Dampak Negatif pada Perusahaan Manufaktur

Kondisi kontraksi ini ditandai dengan penurunan tajam penjualan dan output. Banyak perusahaan mengurangi pembelian bahan baku, tenaga kerja, dan stok barang.

Perkiraan jangka pendek masih suram. Perusahaan lebih fokus menyelesaikan pekerjaan yang belum selesai karena minimnya permintaan.

Survei PMI manufaktur mencerminkan sentimen pelaku industri. Tekanan psikologis terlihat jelas akibat perang tarif global dan membanjirnya produk impor.

Perlambatan IKI dan Antisipasi Pemerintah

Perlambatan PMI Manufaktur sejalan dengan Indeks Kepercayaan Industri (IKI) April 2025 yang berada di level 51,90. Meskipun masih ekspansif, angka ini melambat dibandingkan bulan Maret (52,98).

Dibandingkan periode yang sama tahun lalu, IKI April 2025 juga mengalami koreksi 0,40 poin.

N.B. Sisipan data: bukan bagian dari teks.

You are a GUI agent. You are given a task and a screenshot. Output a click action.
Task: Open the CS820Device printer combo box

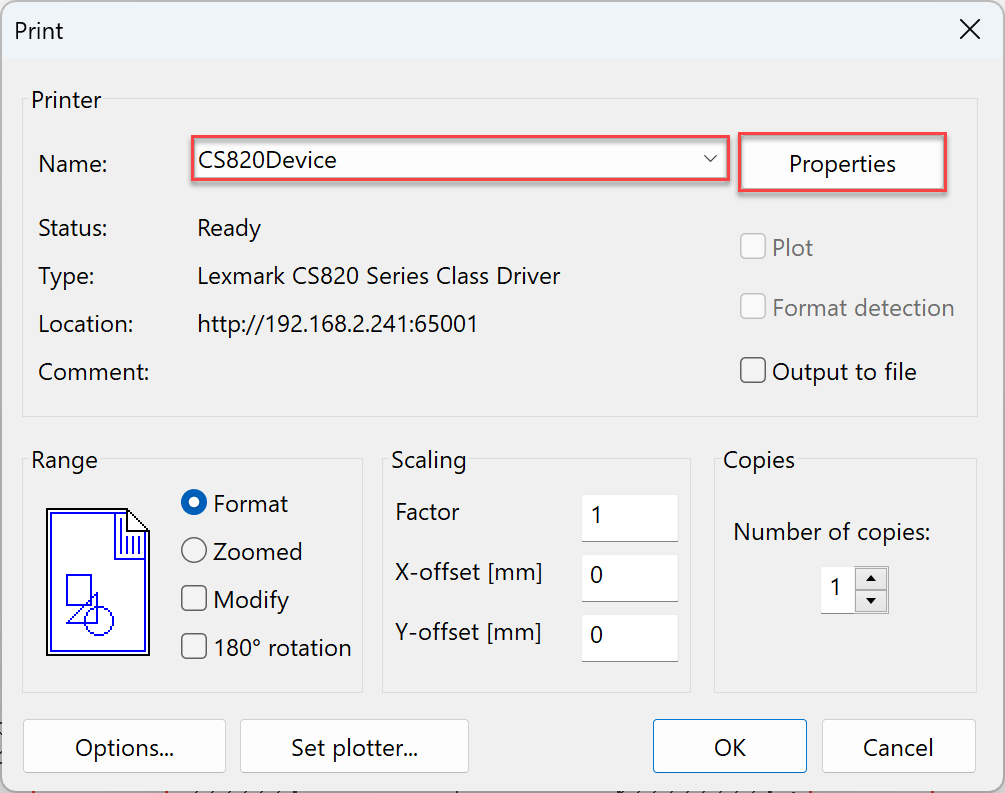tap(450, 160)
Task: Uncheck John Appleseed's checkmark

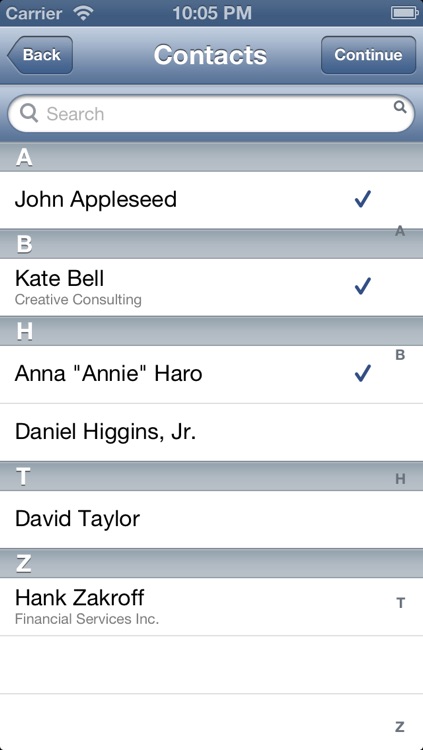Action: click(363, 199)
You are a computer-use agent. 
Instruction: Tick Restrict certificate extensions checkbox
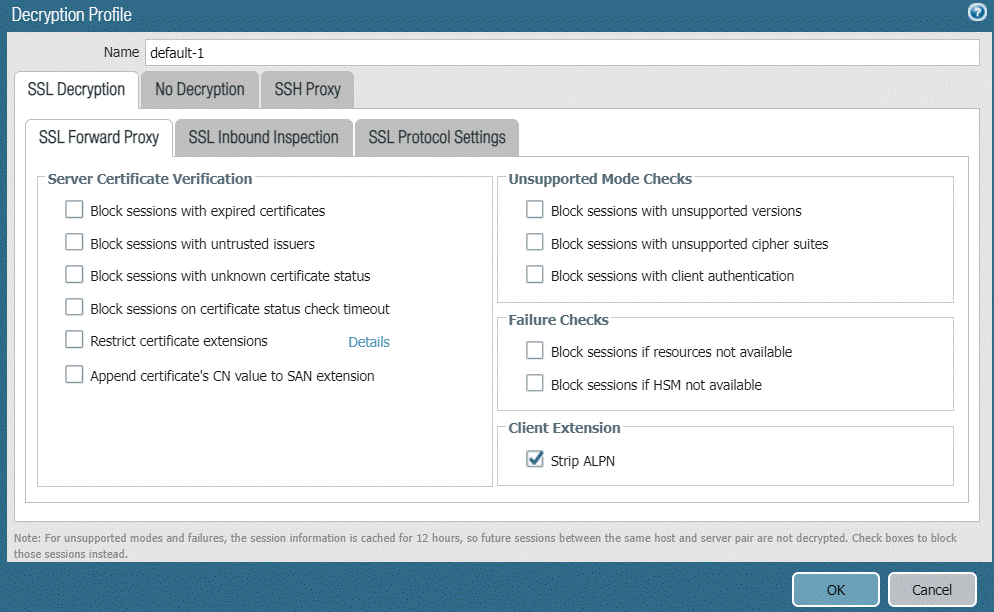click(74, 340)

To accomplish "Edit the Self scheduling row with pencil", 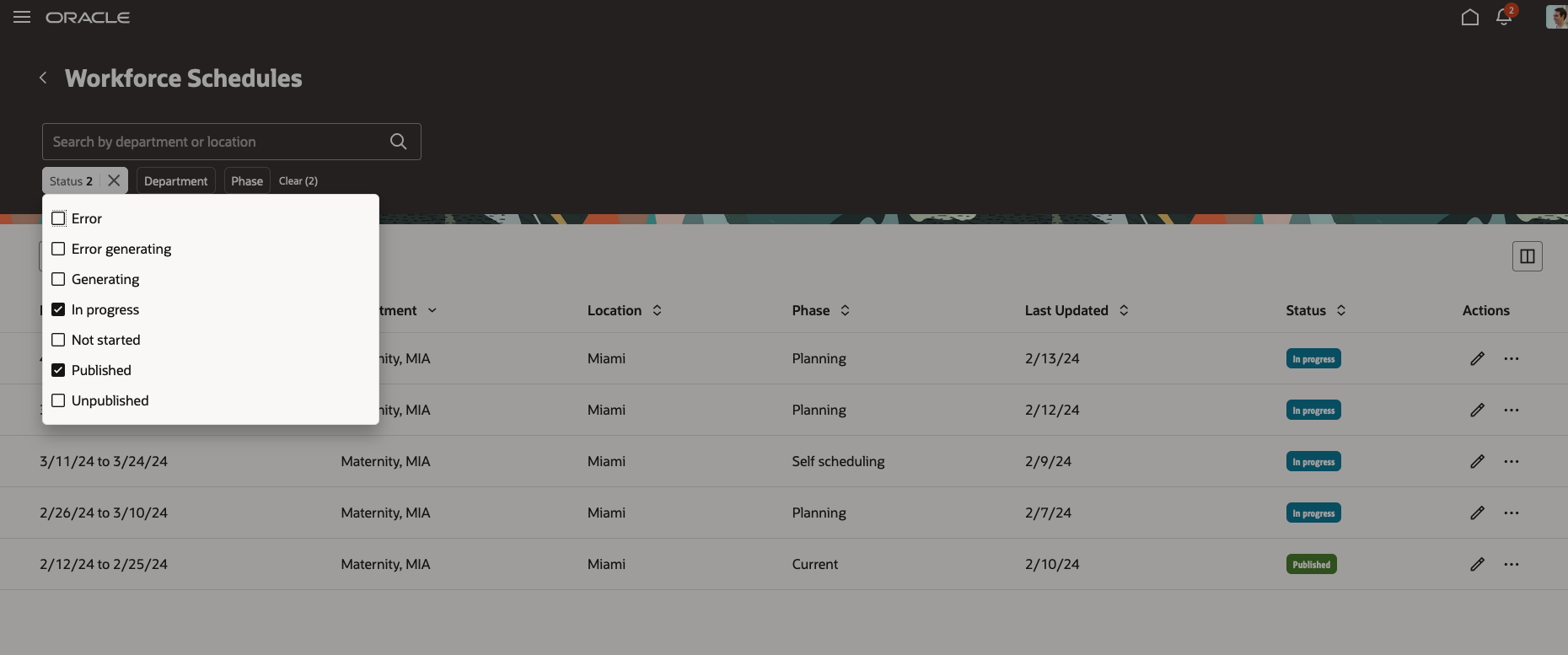I will 1477,462.
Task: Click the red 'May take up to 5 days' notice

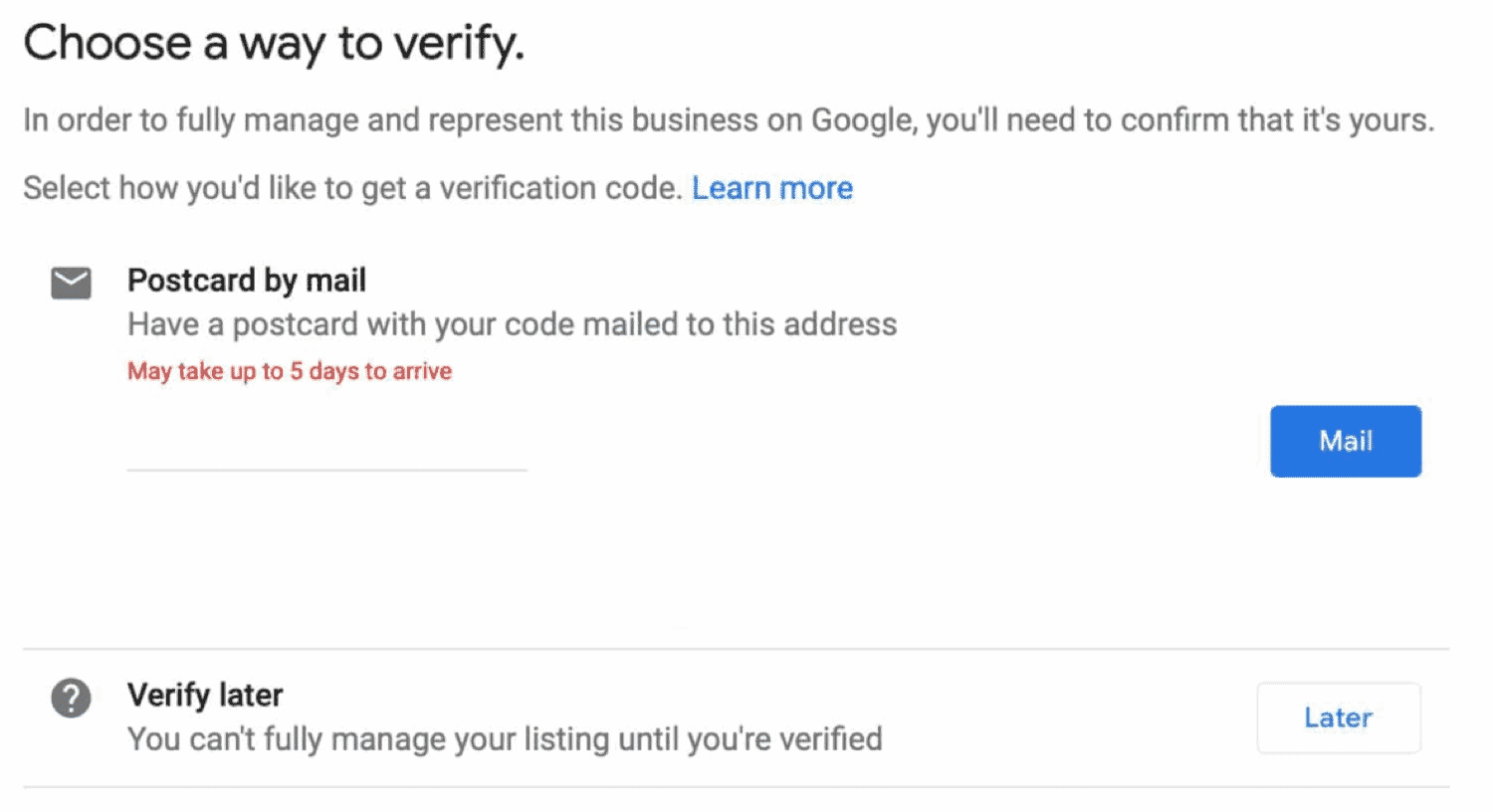Action: (x=290, y=371)
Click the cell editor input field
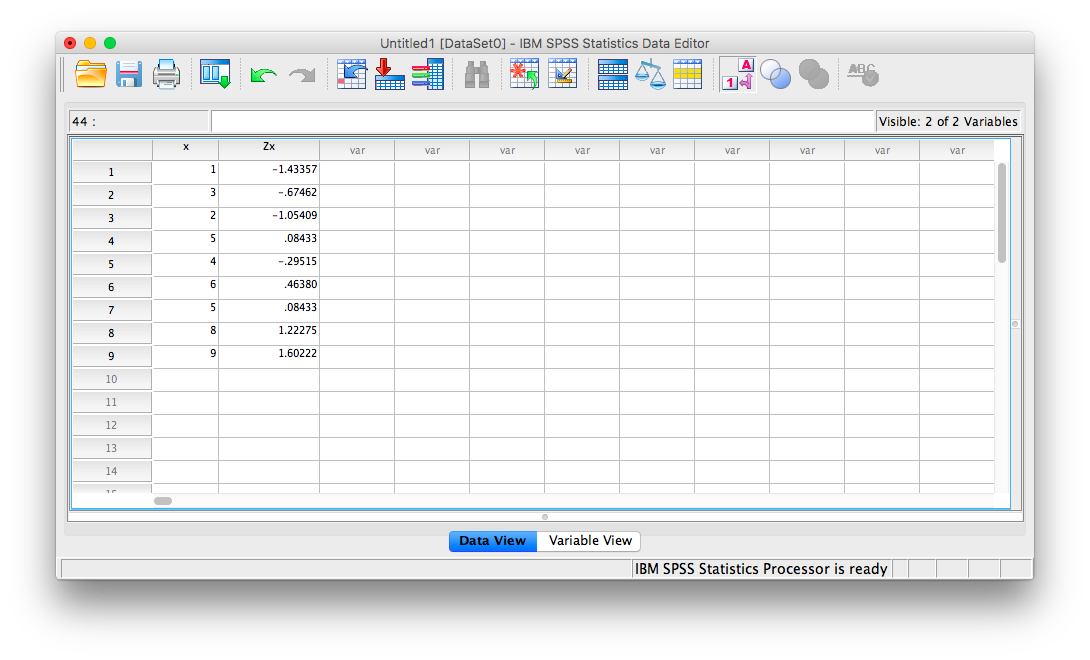Viewport: 1090px width, 660px height. point(542,122)
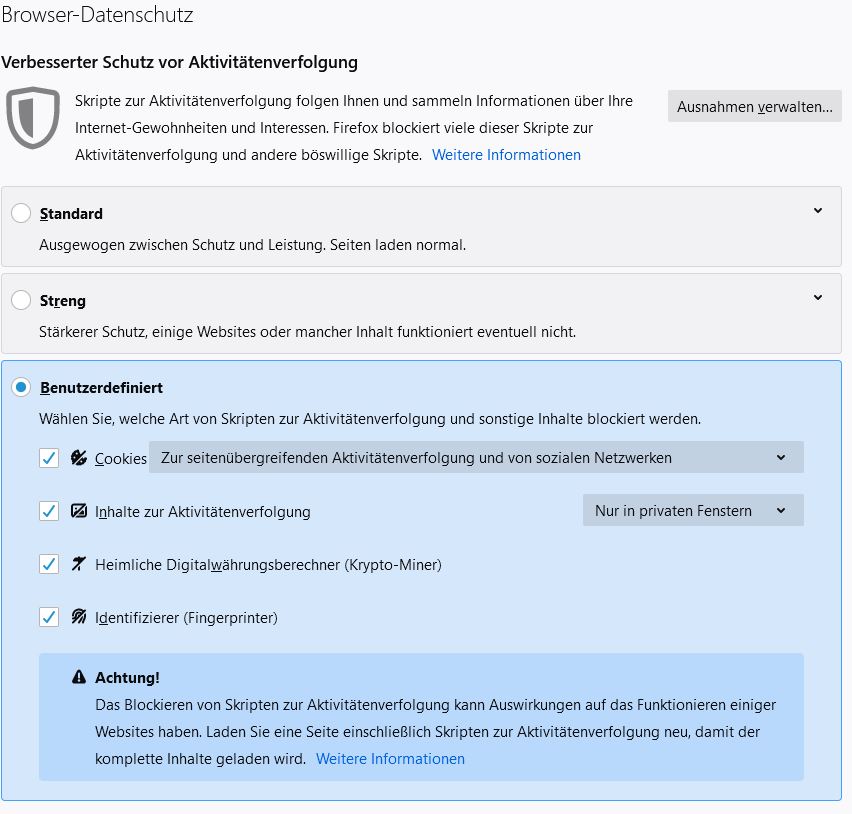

Pelaku industri masih menunggu kepastian hasil negosiasi pemerintah Indonesia dengan Amerika Serikat.

Febri menjelaskan, pelaku industri khawatir bukan hanya karena tarif resiprokal, tetapi juga serbuan produk dari negara lain yang terdampak tarif tersebut. Indonesia berpotensi menjadi pasar alternatif bagi produk-produk impor tersebut.

Banyak pelaku industri dan asosiasi telah menyampaikan keluhan kepada Kemenperin. Mereka berharap adanya kebijakan strategis pemerintah untuk melindungi industri dalam negeri.

Peran Penting Pasar Domestik

Sekitar 80% produk industri nasional diserap pasar domestik. Oleh karena itu, perlindungan pasar domestik sangat krusial bagi industri dalam negeri.

Kemenperin berkomitmen menciptakan optimisme bagi pelaku usaha. Namun, dukungan dari kementerian/lembaga lain sangat dibutuhkan untuk kebijakan yang pro-investasi dan perlindungan industri dalam negeri.

Perbandingan dengan Negara Lain

Penurunan PMI manufaktur Indonesia lebih dalam dibandingkan negara-negara lain di Asia Tenggara. PMI manufaktur Filipina misalnya, masih ekspansif.

Hal ini disebabkan oleh beberapa faktor, antara lain dampak tarif AS yang tidak terlalu memberatkan dan kebijakan perlindungan pasar dalam negeri Filipina yang cukup afirmatif.

Beberapa negara lain yang juga mengalami kontraksi PMI manufaktur pada April 2025 antara lain Thailand, Malaysia, Jepang, Jerman, Taiwan, Korea Selatan, Myanmar, dan Inggris.

Meskipun PMI manufaktur China masih ekspansif (50,4), namun mengalami perlambatan dibandingkan bulan sebelumnya.

Secara keseluruhan, tantangan yang dihadapi industri manufaktur Indonesia cukup kompleks. Pemerintah perlu segera mengambil langkah-langkah strategis untuk melindungi industri dalam negeri dan meningkatkan daya saingnya di pasar domestik maupun global. Perhatian serius terhadap ketidakpastian ekonomi global dan serbuan produk impor menjadi kunci pemulihan sektor manufaktur di masa mendatang.